- Directed by: Claude Lelouch
- Written by: Claude Lelouch; Pierre Uytterhoeven;
- Starring: Jean Yanne; Marie-Sophie L.; Patrick Bruel; Charles Gérard; Corinne Marchand;
- Cinematography: Jean-Yves Le Mener
- Edited by: Hugues Darmois; Sophie Bhaud;
- Music by: Francis Lai
- Distributed by: Acteurs Auteurs Associés
- Release date: 3 June 1987 (France);
- Running time: 105 minutes
- Country: France
- Language: French
- Box office: 644,413 admissions (France)

= Attention bandits! =

1987 film

Attention bandits! is a 1987 film directed by Claude Lelouch.

==Synopsis==
A young criminal is framed.
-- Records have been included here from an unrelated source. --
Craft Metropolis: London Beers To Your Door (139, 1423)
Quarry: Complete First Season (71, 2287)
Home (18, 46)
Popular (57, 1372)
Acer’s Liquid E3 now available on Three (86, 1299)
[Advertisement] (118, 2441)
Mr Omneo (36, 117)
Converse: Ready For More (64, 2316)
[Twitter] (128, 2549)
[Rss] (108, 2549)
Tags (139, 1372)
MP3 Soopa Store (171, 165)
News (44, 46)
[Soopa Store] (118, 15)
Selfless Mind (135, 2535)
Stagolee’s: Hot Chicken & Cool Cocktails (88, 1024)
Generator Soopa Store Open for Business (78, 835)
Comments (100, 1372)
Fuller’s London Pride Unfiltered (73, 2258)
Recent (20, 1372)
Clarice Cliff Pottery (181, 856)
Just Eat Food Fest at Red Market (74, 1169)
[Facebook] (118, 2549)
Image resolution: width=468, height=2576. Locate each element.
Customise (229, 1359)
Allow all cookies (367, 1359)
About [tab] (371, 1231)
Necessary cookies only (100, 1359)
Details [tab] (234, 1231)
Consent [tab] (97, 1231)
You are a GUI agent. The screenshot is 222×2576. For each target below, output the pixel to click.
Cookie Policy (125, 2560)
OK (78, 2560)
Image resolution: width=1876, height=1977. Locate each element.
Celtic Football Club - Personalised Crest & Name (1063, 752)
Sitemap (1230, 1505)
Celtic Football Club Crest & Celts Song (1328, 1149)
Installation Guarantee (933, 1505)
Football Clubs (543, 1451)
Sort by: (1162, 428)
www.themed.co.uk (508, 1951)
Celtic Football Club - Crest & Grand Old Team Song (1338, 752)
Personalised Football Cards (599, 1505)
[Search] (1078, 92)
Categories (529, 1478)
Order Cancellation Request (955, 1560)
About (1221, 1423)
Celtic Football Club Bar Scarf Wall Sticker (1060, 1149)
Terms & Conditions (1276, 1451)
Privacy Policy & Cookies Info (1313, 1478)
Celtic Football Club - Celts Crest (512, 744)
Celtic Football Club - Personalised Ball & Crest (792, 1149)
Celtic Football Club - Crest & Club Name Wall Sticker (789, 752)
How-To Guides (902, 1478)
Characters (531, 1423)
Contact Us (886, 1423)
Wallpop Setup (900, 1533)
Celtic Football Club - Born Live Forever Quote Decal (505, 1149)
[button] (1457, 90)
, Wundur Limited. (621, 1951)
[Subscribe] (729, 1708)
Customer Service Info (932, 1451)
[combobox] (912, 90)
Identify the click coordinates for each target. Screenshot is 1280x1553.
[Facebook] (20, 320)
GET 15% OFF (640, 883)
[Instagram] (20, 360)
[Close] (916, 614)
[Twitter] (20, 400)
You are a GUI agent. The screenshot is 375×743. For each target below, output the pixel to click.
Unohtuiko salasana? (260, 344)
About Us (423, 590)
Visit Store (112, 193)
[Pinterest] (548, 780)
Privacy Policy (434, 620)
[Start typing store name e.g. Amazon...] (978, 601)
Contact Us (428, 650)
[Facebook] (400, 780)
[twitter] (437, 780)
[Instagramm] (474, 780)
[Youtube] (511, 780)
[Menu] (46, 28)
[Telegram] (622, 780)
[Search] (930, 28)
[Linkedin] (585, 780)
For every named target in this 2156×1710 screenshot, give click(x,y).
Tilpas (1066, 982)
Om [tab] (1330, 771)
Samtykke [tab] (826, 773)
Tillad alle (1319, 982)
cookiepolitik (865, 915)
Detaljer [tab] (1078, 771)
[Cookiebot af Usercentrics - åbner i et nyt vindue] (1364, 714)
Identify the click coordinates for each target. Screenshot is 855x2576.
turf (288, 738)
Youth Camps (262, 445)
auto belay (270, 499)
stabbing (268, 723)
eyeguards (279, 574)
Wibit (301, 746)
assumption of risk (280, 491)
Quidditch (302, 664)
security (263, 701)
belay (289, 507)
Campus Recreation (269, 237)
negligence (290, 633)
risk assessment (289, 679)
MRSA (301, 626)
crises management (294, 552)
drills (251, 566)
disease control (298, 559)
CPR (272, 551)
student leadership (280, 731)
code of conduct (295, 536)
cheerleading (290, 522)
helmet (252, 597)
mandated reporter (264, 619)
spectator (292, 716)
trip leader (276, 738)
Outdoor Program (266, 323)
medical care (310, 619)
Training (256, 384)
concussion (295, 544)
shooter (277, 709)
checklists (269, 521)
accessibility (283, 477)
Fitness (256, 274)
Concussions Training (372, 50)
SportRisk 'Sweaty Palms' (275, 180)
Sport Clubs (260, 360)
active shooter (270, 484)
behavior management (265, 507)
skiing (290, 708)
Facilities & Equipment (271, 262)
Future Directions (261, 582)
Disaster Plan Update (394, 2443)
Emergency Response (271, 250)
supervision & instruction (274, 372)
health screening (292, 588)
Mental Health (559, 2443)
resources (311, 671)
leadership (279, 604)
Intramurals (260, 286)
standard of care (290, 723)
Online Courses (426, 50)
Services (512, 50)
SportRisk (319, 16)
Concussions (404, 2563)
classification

During a robbery, a woman is killed, and he is accused of the murder. Sentenced to 10 years in prison, he is after one thing: revenge.

==Starring==
- Jean Yanne: Simon Verini, dit l'Expert
- Marie-Sophie L.: Marie-Sophie, dite la Princesse
- Patrick Bruel: Julien Bastide, dit Mozart
- Charles Gérard: Tonton Charlot
- Corinne Marchand: Manuchka
- Hélène Surgère: The institution director
- Edwige Navarro: Marie-Sophie enfant
- Christine Barbelivien: Françoise Verini
- Hervé Favre: The fiancé
- Ginette Garcin: The maid
- Françoise Bette
- Jean-Michel Dupuis
- Anouchka

==Reception==
The movie received recognition for its positive portrayal of stuttering: the lead Marie-Sophie has a stutter, and the movie depicts her speech impediment as just a distinctive trait of hers, rather than as a detraction or a source of humor. While cinema attendance at the time of its release was in sharp decline in France, the film was released on June 3, 1987, and managed to take first place at the box office for its first week of operation with more than 206,000 admissions throughout the country, including more than 88,000 admissions in Paris.